Partially close the establishment. “This may result in the termination of some of the workers but at least our intention in issuing this labor advisory is to avoid the total, permanent closure of establishment, which may result in massive unemployment,” said Benavidez.

These alternative work schemes are temporary in nature and shall be adopted as long as the public health crisis exists, according to the labor advisory.

“This Advisory shall apply to all employers and employees regardless of employment status in the private sector operating or allowed to resume business operations under enhanced community quarantine, general community quarantine or other quarantine arrangements,” the advisory says.

To further help employers continue operations, the advisory indicates that employers and employees may agree to adjust wage and wage-related benefits.

“But that adjustment must be based on the voluntariness of the parties,” said Benavidez. “Unlike in previous issuances, and consistent with jurisprudence, we now require that it be in writing and on temporary duration.”

The requirement to have the agreement be in writing is to protect both employer and employee, he added. “This is concrete evidence that the parties are voluntarily entering into a contract especially on the diminution or reduction of wage and wage-related benefits.”
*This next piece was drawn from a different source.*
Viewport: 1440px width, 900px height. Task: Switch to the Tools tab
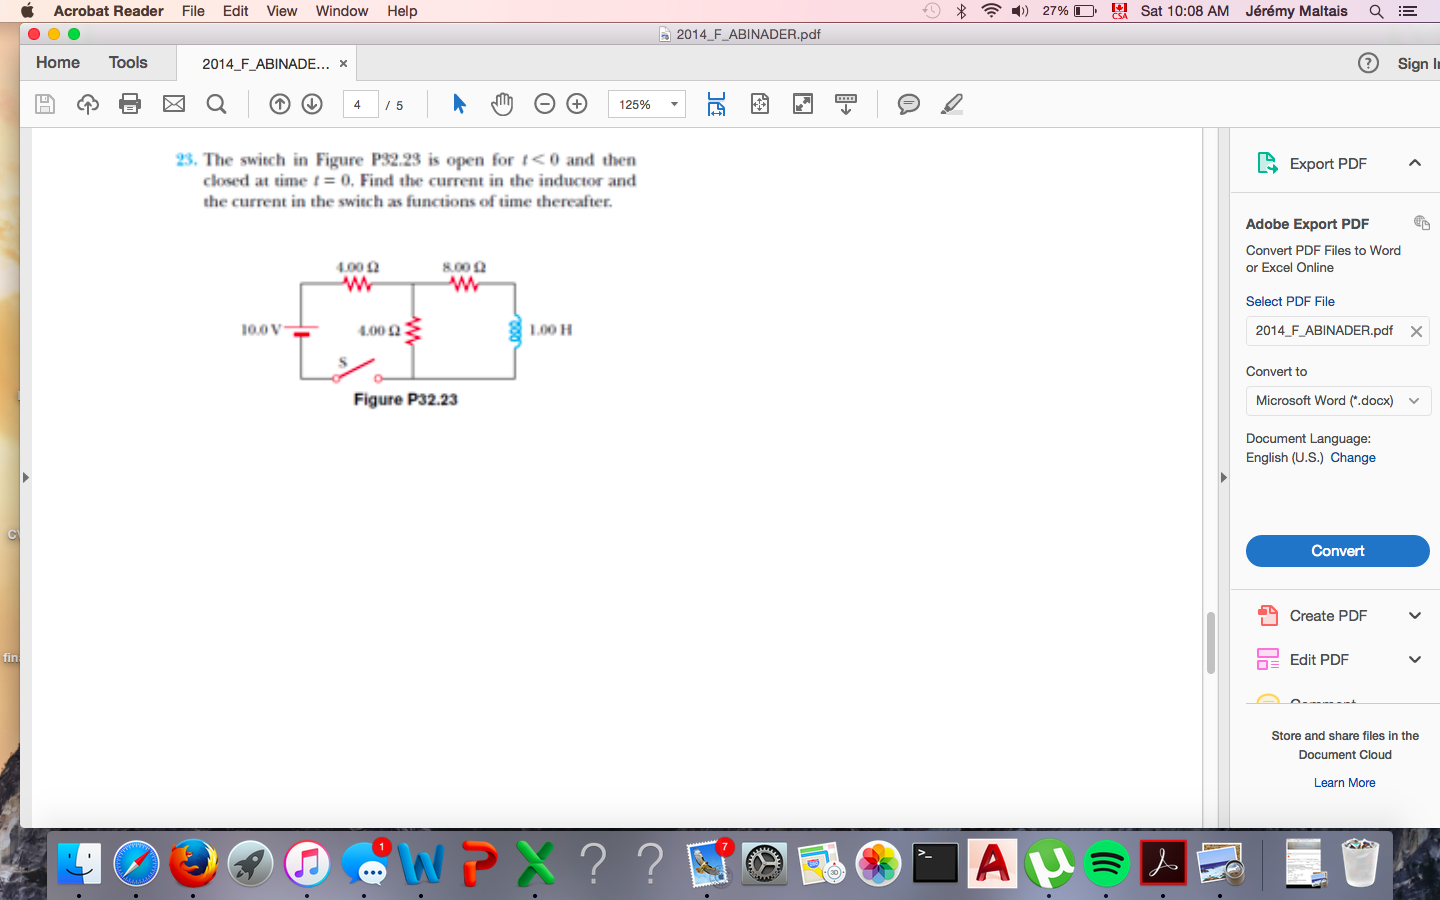click(x=128, y=62)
The advisory further declares that the adjustment in wage and wage-related benefits shall be temporary and not exceed six months.
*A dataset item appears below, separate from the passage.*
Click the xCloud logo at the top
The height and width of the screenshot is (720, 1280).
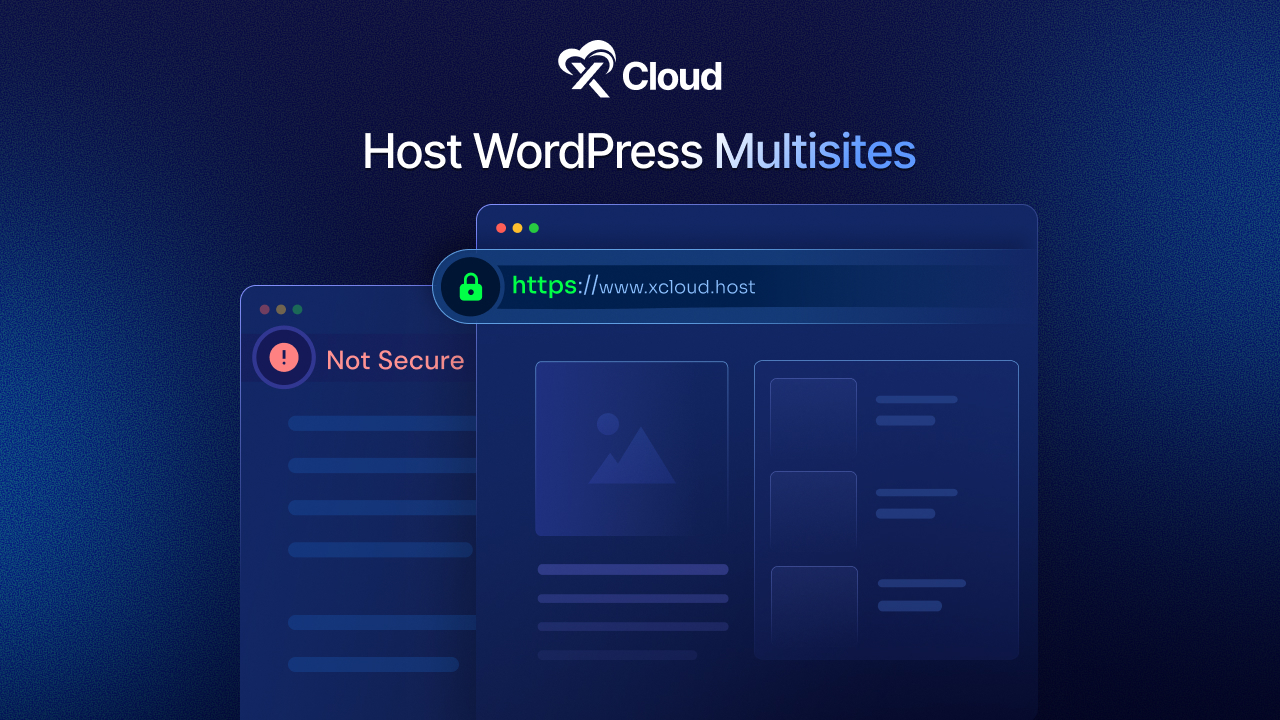click(x=640, y=70)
“The duration of six months however may be extended or renewed based on the further agreement of the parties,” the labor official said.

Meanwhile, in case employers decide to terminate the services of their employees, the authorized grounds for doing so under the labor code include the following: installation of labor-saving devices, redundancy, retrenchment to prevent losses, and closure or cessation of operations.
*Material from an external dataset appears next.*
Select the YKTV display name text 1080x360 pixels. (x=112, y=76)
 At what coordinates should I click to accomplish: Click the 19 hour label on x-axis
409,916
In the first two instances, separation pay must be provided the employee equivalent to one month pay for every year of service.

For retrenchment and closure, on the other hand, the separation pay is one-half month pay for every year of service.

But Benavidez clarified that under the labor code, the requirement of separation pay in case of closure or cessation of operation is conditioned “on the absence of financial reverses.”

He added: “Hence if the company is closing its operations due to financial reverses-which financial reverses must be proven-the employees will not be entitled to separation pay. The requirement of separation pay only comes in when the closure or cessation of operation is not due to financial reverses.”

At the same time, Benavidez shared that aside from separation pay, Republic Act No. 11199, or the SSS Law, stipulates that employees involuntarily separated from work may also file for unemployment insurance.

“An employee who is a member of SSS is entitled to have an unemployment insurance benefit for two months, the maximum of which is in the amount of 50% of the average monthly salary but based on the SSS schedule that is amounting to P10,000 per month.”

“So aside from separation pay, employees who are involuntarily separated may also apply for unemployment insurance with the Social Security System,” continued, Benavidez, who made his virtual presentation during the May 26 general membership meeting of the Philippine Chamber of Commerce and Industry.